This pretty plant with bright green, narrow-toothed leaves and red and yellow tubular flowers spreads on fat, white roots that may be as far underground as 14 inches, by my observation. When you try to dig it up, the roots break into little pieces and each piece that remains in the soil can start a new plant. So trying to eradicate it only helps propagate it, and the whole process becomes a little like a science-fiction movie as it multiplies and spreads. Should you be so foolish--as I once was--to then run a tiller through the soil in preparation for planting something else, you will soon have millions of little plants popping up.

I suppose this plant has its place, on dry slopes where little else will grow perhaps, but in my book, it should never be planted in the garden.

You can try to cage plants that grow like this. You can plant them inside a bottomless bucket or tub sunk into the soil so they can grow roots down but not out. You can surround their little piece of ground with sheet metal buried at least 14 inches deep, or you can plant them where concrete--several feet of it--surrounds them, but even then, I, for one, would never turn my back on such a plant.

Primrose and Horsetail

One menace plant that might be worth this effort was nominated for my list by a friend. It’s Oenothera berlandieri , known as the Mexican evening primrose, and has recently become quite popular because it has the prettiest of pink flowers in great abundance all summer long. But it can spread like wildfire, though I don’t consider it as difficult to dig out as the lobelia just mentioned.

Horsetails are another nomination from this friend. These most primitive of plants can spread throughout a garden and they are difficult to dig out, but they look so good near water that they might be a candidate for a cage.

Part of the problem is that we gardeners are always looking for something new to try, and we assume that if it’s being sold at nurseries, it must be OK. But nurseries seldom grow what they sell and often have no idea how something grows.
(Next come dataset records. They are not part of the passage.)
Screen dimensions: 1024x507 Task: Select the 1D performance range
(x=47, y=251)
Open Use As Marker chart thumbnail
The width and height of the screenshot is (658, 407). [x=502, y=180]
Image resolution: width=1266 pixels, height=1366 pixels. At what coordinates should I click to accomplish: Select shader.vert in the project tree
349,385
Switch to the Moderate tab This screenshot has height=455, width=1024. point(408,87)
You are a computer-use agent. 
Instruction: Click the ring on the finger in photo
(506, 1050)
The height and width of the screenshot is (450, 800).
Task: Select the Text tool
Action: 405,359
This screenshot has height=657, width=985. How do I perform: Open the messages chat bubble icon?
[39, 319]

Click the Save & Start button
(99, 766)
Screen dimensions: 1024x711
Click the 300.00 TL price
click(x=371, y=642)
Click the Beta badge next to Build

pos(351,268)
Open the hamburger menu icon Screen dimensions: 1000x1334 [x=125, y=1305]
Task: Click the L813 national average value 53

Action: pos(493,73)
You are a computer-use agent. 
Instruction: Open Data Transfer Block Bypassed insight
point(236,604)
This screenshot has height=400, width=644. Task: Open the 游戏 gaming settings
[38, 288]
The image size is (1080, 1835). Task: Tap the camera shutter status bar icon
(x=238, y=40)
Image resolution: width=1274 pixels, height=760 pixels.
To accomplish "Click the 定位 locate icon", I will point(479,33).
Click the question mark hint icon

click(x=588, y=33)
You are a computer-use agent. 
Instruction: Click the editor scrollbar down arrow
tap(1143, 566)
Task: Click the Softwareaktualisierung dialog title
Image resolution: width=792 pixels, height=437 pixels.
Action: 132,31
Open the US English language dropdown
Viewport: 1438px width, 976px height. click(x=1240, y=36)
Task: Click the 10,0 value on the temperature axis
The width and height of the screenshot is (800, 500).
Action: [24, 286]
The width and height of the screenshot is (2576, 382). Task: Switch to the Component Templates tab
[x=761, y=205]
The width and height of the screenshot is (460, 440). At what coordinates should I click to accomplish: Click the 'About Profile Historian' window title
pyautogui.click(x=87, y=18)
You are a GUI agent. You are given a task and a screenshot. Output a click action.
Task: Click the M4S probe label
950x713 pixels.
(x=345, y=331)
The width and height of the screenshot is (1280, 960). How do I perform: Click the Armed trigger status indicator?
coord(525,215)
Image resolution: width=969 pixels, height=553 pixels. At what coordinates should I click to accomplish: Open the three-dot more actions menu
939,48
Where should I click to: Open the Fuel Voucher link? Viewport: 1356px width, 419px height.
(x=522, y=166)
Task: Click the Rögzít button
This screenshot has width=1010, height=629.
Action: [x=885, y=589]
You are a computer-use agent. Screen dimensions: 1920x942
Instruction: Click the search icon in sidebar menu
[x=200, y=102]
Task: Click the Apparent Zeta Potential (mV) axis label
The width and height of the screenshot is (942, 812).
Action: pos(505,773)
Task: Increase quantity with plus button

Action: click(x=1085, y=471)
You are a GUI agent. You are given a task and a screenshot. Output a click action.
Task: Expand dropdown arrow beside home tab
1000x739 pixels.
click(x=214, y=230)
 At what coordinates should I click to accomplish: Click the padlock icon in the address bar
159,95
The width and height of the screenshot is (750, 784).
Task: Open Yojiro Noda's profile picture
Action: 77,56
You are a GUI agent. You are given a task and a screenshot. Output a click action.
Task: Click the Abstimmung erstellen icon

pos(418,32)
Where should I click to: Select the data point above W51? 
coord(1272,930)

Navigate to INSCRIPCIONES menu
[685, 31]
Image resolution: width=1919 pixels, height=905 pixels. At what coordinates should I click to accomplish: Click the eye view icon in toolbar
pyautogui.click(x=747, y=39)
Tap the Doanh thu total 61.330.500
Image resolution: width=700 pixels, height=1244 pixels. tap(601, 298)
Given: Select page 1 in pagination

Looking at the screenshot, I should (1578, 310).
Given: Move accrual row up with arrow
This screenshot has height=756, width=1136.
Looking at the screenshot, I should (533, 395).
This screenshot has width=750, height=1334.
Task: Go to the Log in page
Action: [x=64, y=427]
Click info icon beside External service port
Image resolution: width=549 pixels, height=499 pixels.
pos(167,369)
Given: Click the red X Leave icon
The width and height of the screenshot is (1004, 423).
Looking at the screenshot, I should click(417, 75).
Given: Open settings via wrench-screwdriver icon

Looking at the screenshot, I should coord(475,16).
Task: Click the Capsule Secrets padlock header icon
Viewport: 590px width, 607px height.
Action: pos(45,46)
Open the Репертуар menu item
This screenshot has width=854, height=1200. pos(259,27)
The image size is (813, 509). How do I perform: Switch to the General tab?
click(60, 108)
One of the great battles in my garden was against a beautiful new grass I spotted at a nursery--a tall, bright silver-gray grass with only the name Elymus to identify it in the can.

Popping Up Everywhere

I still don’t know its proper name, though I have a few unprintable names of my own for it. I knew quickly that I had made a mistake when it took off in a cloud of smoke and within weeks was popping up yards away from where it was planted. Its spreading roots were deep underground and tenacious, but I think I’ve finally gotten rid of it. But to do so required laying waste to most of one bed.

Another candidate for a list of menace plants is black bamboo. I thought this prettiest of all bamboos was one of the clumping types. There are two distinct kinds of bamboo--clumping and spreading. The clumping stays in a nice if somewhat dense clump; the spreading doesn’t.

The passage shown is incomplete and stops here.